Eine erhöhte Kalorienaufnahme, wie sie bei Zugvögeln bei ihren Flugwanderungen zu beobachten ist, kann die Produktion von reaktiven Sauerstoff- und Stickstoffverbindungen erhöhen. Diese freien Radikale können lebenswichtige Moleküle, einschließlich Nukleinsäuren, Proteine und Lipide, schädigen – es kommt zum sogenannten oxidativen Stress. Allerdings haben aerobe Organismen verschiedene Abwehrstrategien, die sowohl exogene als auch endogen produzierte Antioxidantien nützen, um solchen Schäden entgegenzuwirken. Studien an verschiedenen Wirbeltierarten zeigen, dass Veränderungen des oxidativen Status Fitness-Konsequenzen haben können, beispielsweise indem die Überlebenswahrscheinlichkeit und das Fortpflanzungsverhalten beeinflusst wird.
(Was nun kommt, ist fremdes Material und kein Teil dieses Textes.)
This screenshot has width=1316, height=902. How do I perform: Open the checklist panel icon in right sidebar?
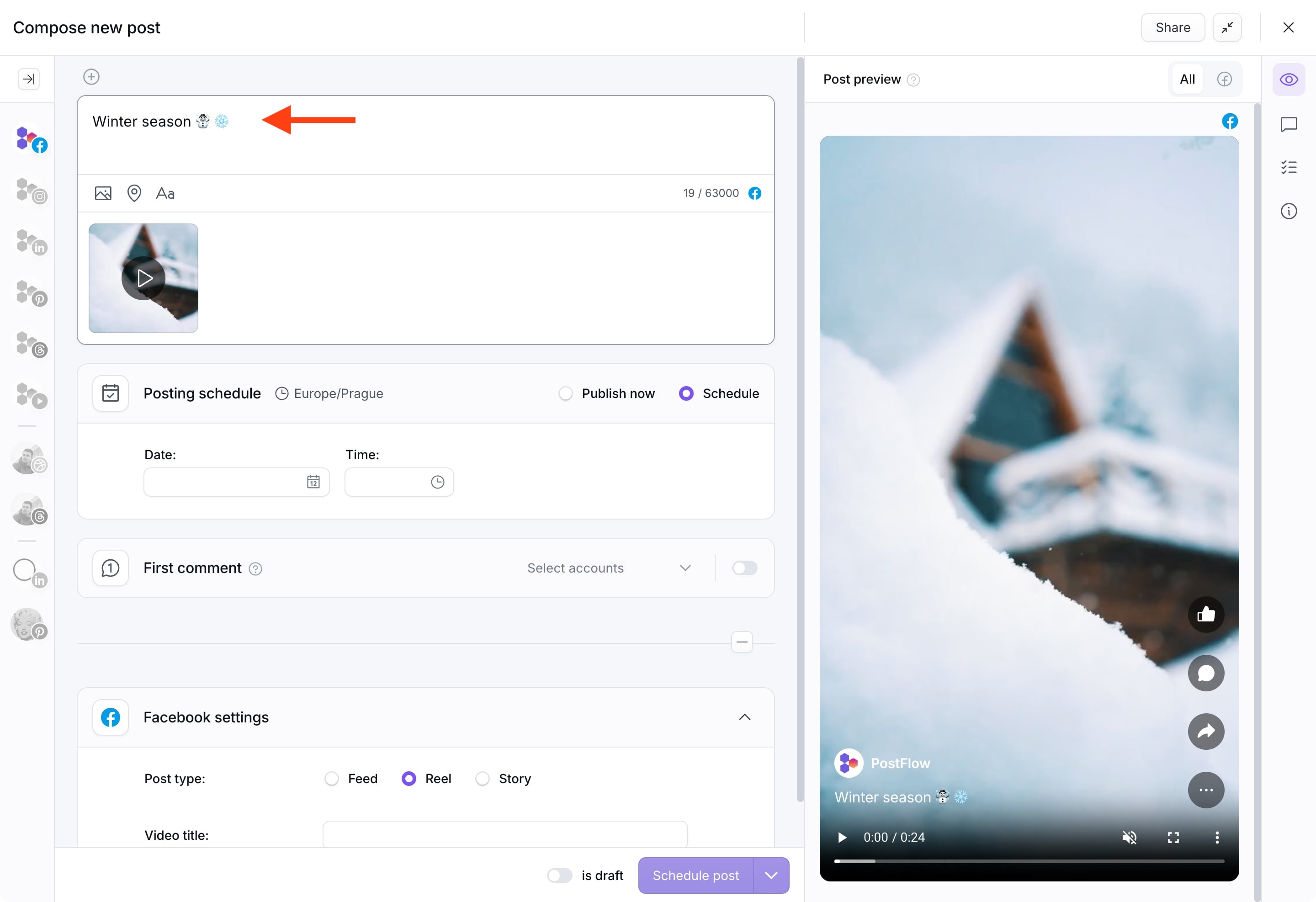1289,168
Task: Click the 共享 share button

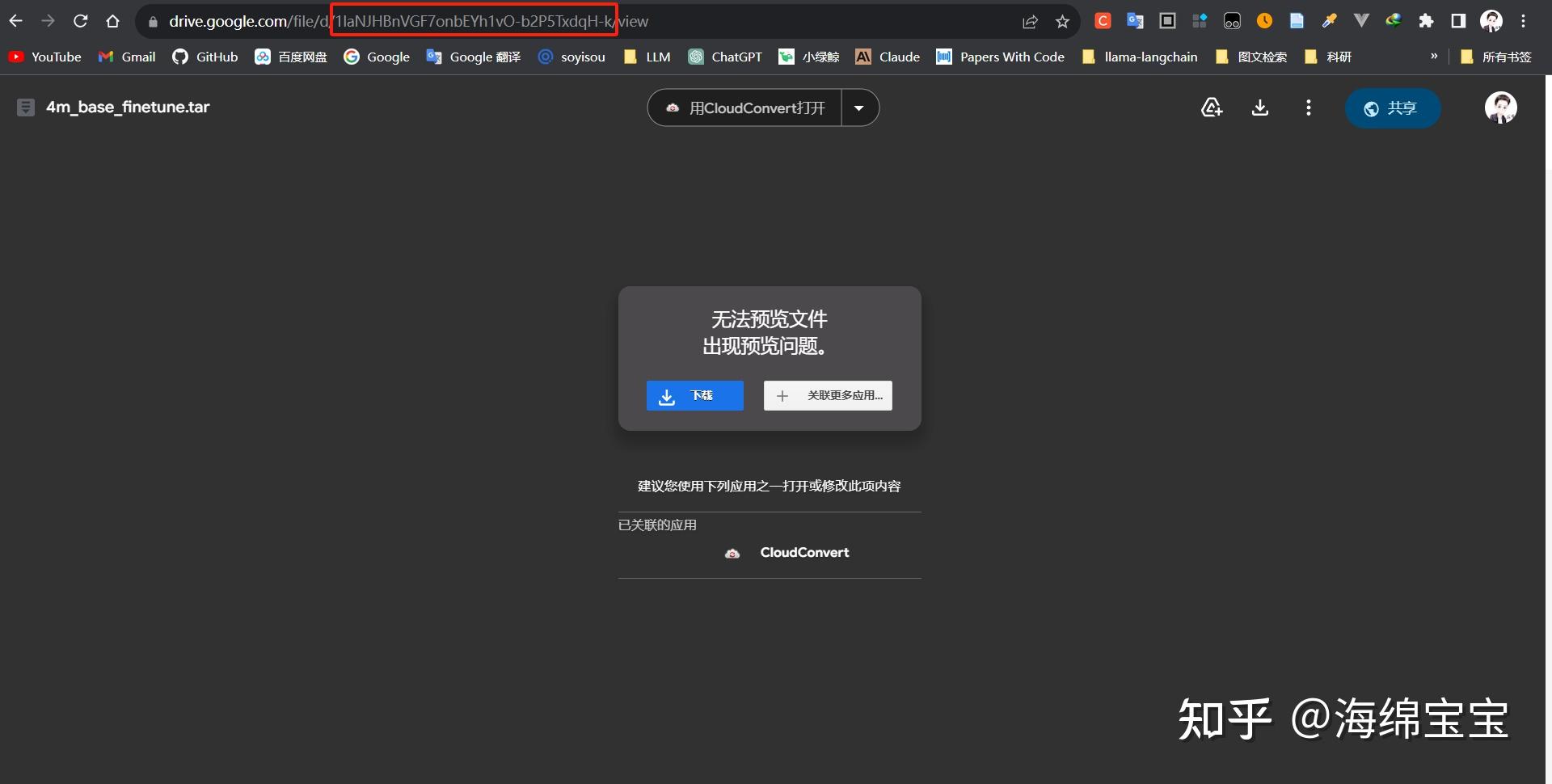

Wenn Zugvögel wandern, verändert sich der oxidative Status im Gewebe
Ein Forschungsteam um Valeria Marasco vom Konrad-Lorenz-Institut für Vergleichende Verhaltensforschung der Vetmeduni Vienna untersuchte nun an einer in Gefangenschaft gehaltenen Population von Wachteln (Coturnix coturnix), ob das Auftreten des Migrationsphänotyps, der vor allem durch eine erhöhte Nahrungsaufnahme und -zufuhr signalisiert wird, mit Änderungen des oxidativen Status einhergeht. Dazu simulierten die ForscherInnen eine Herbstwanderung, auf die eine Überwinterungsphase folgte. Dabei untersuchten die WissenschafterInnen mit Thiobarbitursäure-reaktiven Substanzen (TBARS), Superoxiddismutase (SOD) und Glutathionperoxidase (GPx) drei Marker für den oxidativen Status. Diese verändern sich laut Valeria Marasco bei der Flugwanderung deutlich: „Wir fanden heraus, dass das Auftreten des Migrationsphänotyps mit höheren TBARS-Spiegeln in der Leber, niedrigeren SOD-Werten in roten Blutkörperchen, erhöhten GPx im Brustmuskel und Veränderungen der roten Blutkörperchen und der Leber verbunden ist.“
Brustmuskulatur wird vor oxidativem Stress geschützt
Allerdings fanden die ForscherInnen in keinem der untersuchten Gewebe einen Zusammenhang zwischen der Nahrungsaufnahme und der Variation der Marker für den oxidativen Status, obwohl die Nahrungsaufnahme bei den Vögeln in der Wanderungsphase höher war. Die Zunahme des Körpergewichts korrelierte jedoch positiv mit der GPx-Aktivität der Muskeln, als die Vögel in die vormigrierende Mastphase eintraten, während die Abnahme des Körpergewichts negativ mit der GPx der Muskeln korrelierte, als die Vögel in die Überwinterungsphase wechselten. Solche Korrelationen fehlten in roten Blutkörperchen und in der Leber. Daraus ergibt sich laut Marasco die folgende Schlussfolgerung: „Wir gehen davon aus, dass Vögel während des Auftretens des Migrationsphänotyps die oxidativen Kosten für die Leber strategisch reduzieren könnten, um die Brustmuskeln zu schützen, da diese von grundlegender Bedeutung sind, um Wanderungsflüge erfolgreich zu absolvieren.“
Geschlechtsspezifische Unterschiede bei einem der Stress-Marker
Zusammenfassend betonen die ForscherInnen, dass die soeben im Journal of Experimental Biology veröffentlichte Studie neue und eindeutige Beweise dafür liefert, dass Vögel beim Übergang in den wandernden und den nicht wandernden Zustand deutliche gewebespezifische Veränderungen des oxidativen Status erfahren. Laut den ForscherInnen sind nun weitere Studien an verschiedenen Vogelarten in freier Wildbahn – idealerweise mit einer natürlichen abwechslungsreichen Ernährung – erforderlich, um die Annahme zu validieren, dass Zugvögel ihre Flugmuskulatur strategisch vor schädlichen Erhöhungen des oxidativen Status schützen und damit ihre Fitness bei Wanderungsbewegungen verbessern. Zudem deuten die Daten zu GPx in der Migrationsphase auf geschlechtsspezifische Unterschiede in Bezug auf die roten Blutkörperchen und in der Leber hin. Weitere Studien sind nun nötig, um abzuklären, ob diese geschlechtsspezifischen Unterschiede funktionell mit den Markern für oxidativen Stress zusammenhängen.